分離不安とは
分離不安という言葉を聞いたことがありますか?
飼い主さんから寄せられる「吠え」のご相談で一番多いのは『要求吠え』次に多いのは『警戒吠え』
そして、その次に多いのは、、、ずばり今回のテーマの『分離不安』ではないか?
というご心配のご相談です。
過剰に吠える、悲痛な声で鳴き続けるのですが『分離不安』でしょうか?というご相談ですね。
犬の吠えは人で言ったらおしゃべりと同じなので、コミュニケーションツールの一つとして使われますが、人がいない状態で吠え続ける、鳴き続けるのはコミュニケーションとは違いますので、少し心配ですよね。
また「過剰な吠え」=分離不安??と疑う方も多いのですが、分離不安の症状は「過剰の吠え」だけでなく、他にも症状が見て取れるので、それらの行動が併発していないかを確認する必要があります。
分離不安とは
飼い主さんに対して依存心が強く、少しの間でも飼い主さんと離れることに危機感と不安を感じて精神の安定を保てなくなってしまう、
いわゆる心の病気の一つです。
どの犬種でも、どの年齢でも起こりえます。
このようなWANちゃんは生活の中で常に飼い主さんにつきまとい、金魚のフンのようにどこへでもくっついて歩いてきます。

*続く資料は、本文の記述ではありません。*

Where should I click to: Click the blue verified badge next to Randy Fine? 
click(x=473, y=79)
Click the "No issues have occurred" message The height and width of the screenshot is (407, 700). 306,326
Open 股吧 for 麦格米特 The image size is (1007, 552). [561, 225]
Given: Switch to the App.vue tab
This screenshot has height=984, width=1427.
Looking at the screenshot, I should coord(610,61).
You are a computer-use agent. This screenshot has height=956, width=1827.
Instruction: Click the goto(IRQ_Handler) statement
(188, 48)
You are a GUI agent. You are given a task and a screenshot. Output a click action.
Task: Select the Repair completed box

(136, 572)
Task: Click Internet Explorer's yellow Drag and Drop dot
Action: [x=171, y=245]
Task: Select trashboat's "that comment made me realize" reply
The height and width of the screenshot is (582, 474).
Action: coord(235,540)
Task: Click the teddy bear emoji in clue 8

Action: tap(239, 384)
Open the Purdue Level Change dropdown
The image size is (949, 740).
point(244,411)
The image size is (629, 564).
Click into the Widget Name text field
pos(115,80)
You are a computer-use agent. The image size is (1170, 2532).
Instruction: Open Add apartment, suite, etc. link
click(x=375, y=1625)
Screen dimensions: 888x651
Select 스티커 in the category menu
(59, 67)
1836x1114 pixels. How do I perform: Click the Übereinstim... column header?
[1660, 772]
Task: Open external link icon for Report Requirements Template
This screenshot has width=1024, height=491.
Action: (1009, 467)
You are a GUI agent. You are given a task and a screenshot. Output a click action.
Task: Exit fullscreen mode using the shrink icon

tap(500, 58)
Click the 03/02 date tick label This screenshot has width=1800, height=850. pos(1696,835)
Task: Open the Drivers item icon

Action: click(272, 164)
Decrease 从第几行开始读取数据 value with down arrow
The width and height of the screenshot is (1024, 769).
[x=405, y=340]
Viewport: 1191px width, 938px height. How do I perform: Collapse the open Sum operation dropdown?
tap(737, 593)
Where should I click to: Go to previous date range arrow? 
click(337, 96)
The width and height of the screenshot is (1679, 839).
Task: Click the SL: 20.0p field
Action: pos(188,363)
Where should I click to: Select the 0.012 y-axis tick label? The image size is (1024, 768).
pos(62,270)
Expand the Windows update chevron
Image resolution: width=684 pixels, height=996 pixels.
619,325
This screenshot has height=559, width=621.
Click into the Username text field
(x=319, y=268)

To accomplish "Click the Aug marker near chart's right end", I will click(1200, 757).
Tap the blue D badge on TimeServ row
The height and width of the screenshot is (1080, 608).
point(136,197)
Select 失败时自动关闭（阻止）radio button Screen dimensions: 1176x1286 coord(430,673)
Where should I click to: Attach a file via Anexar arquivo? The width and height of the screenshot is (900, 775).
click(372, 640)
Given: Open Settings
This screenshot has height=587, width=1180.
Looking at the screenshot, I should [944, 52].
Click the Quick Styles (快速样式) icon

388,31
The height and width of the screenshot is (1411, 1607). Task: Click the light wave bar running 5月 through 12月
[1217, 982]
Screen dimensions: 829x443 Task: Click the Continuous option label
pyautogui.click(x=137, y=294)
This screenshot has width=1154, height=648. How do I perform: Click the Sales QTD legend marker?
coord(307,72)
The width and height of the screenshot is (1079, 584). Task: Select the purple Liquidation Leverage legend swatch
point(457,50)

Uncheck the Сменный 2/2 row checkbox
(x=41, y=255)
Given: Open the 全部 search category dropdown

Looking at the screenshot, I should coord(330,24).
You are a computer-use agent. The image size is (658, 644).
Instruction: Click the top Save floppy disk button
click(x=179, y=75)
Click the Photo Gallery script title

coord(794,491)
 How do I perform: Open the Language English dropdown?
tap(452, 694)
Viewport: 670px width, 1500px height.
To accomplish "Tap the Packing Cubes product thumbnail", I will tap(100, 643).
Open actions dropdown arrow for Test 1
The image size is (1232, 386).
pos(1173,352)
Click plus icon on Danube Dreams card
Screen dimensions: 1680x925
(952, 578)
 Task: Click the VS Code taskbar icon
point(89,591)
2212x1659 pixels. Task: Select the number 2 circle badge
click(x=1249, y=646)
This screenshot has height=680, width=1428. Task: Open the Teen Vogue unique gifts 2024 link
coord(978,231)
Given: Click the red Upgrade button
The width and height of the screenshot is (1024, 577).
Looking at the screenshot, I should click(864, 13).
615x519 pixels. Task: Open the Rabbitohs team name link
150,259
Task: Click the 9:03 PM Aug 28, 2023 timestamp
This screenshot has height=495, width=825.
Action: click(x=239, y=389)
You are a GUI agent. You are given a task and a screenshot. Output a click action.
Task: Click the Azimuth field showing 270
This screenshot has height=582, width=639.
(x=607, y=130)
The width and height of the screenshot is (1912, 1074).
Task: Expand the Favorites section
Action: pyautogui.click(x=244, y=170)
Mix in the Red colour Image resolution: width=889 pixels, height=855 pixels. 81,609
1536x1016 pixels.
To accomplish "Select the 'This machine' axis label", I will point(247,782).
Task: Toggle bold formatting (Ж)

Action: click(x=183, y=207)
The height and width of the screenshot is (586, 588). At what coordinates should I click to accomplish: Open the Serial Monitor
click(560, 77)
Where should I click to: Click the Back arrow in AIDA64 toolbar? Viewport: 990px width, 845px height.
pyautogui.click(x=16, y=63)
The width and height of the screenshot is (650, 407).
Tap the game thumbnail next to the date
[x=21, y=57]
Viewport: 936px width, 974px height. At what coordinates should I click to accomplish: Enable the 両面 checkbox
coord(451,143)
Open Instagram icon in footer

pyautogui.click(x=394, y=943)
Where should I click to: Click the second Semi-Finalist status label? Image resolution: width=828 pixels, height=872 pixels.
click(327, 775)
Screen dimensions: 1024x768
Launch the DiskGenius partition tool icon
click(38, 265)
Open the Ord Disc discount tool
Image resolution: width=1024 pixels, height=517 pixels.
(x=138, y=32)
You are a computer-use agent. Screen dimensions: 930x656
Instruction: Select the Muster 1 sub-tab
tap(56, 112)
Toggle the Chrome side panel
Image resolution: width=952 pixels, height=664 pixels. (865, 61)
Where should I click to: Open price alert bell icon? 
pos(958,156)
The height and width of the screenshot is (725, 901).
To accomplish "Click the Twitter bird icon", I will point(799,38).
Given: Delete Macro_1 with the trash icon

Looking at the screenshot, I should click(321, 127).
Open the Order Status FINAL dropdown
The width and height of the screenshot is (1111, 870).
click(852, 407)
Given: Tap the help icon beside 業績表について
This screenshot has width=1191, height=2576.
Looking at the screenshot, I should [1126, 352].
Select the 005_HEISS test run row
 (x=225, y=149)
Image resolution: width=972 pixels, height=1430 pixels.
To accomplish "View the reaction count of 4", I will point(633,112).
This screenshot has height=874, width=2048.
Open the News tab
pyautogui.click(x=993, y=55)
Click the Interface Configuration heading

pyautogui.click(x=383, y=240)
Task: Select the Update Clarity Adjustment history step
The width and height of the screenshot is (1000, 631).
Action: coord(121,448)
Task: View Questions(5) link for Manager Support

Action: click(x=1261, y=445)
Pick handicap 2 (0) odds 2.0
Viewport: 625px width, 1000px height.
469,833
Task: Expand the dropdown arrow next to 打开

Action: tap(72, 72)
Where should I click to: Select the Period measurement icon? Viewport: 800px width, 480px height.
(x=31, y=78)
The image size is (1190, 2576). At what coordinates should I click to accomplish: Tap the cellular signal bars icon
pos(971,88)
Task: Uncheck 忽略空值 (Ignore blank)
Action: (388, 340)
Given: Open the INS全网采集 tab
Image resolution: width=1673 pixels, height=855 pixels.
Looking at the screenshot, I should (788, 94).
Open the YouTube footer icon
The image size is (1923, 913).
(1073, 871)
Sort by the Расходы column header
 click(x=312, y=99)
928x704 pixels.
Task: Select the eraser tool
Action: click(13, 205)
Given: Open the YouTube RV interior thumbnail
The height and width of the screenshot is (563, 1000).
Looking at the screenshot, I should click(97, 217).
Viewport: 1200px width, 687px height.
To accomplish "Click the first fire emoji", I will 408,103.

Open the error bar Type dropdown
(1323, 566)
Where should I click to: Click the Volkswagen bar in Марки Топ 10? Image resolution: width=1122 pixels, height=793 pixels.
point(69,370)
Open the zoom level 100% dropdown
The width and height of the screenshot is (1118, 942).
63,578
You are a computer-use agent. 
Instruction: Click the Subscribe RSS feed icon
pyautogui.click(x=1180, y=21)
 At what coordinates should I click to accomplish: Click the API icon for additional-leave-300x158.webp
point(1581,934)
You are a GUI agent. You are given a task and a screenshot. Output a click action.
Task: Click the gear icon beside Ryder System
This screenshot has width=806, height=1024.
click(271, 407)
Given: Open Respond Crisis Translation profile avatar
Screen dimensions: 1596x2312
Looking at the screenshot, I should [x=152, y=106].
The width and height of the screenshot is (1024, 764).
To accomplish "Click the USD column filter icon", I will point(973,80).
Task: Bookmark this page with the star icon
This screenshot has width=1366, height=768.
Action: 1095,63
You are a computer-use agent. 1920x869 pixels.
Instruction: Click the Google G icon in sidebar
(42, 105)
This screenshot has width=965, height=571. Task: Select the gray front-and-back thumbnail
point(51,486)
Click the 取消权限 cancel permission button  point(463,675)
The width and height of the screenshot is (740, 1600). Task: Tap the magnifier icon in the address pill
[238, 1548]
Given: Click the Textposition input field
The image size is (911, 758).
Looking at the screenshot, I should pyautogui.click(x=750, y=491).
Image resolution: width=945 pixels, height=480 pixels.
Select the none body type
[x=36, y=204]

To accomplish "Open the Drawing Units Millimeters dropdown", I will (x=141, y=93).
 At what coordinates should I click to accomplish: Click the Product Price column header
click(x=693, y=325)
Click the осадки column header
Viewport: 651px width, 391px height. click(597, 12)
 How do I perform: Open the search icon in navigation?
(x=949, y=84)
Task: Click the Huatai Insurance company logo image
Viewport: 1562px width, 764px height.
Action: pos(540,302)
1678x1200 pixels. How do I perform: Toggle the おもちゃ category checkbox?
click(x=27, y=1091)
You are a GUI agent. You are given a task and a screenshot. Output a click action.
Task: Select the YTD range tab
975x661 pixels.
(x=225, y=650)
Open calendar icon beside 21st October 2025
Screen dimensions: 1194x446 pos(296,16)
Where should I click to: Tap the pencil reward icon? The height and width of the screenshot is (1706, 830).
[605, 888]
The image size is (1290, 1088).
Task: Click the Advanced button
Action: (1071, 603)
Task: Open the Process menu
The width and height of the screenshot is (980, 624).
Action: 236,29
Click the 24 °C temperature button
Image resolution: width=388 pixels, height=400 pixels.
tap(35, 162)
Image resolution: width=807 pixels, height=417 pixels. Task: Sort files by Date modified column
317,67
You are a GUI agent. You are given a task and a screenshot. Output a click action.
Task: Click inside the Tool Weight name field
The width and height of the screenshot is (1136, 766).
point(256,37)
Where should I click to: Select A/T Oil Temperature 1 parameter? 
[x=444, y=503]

常に飼い主さんの気を引こうとすることに専念しているのですね。
ほんの短時間離れるだけで(例えば、トイレやお風呂、朝のごみ出しなど)心が不安になり、戻ってきた時に感傷的かつしつこく
「お迎え行動」を展開させます。
分離不安の症状は
分離不安を抱えているWANちゃんたちは、飼い主さんが出かける前から不安を感じ始め、興奮もしくは抑鬱状態の様子が見られます。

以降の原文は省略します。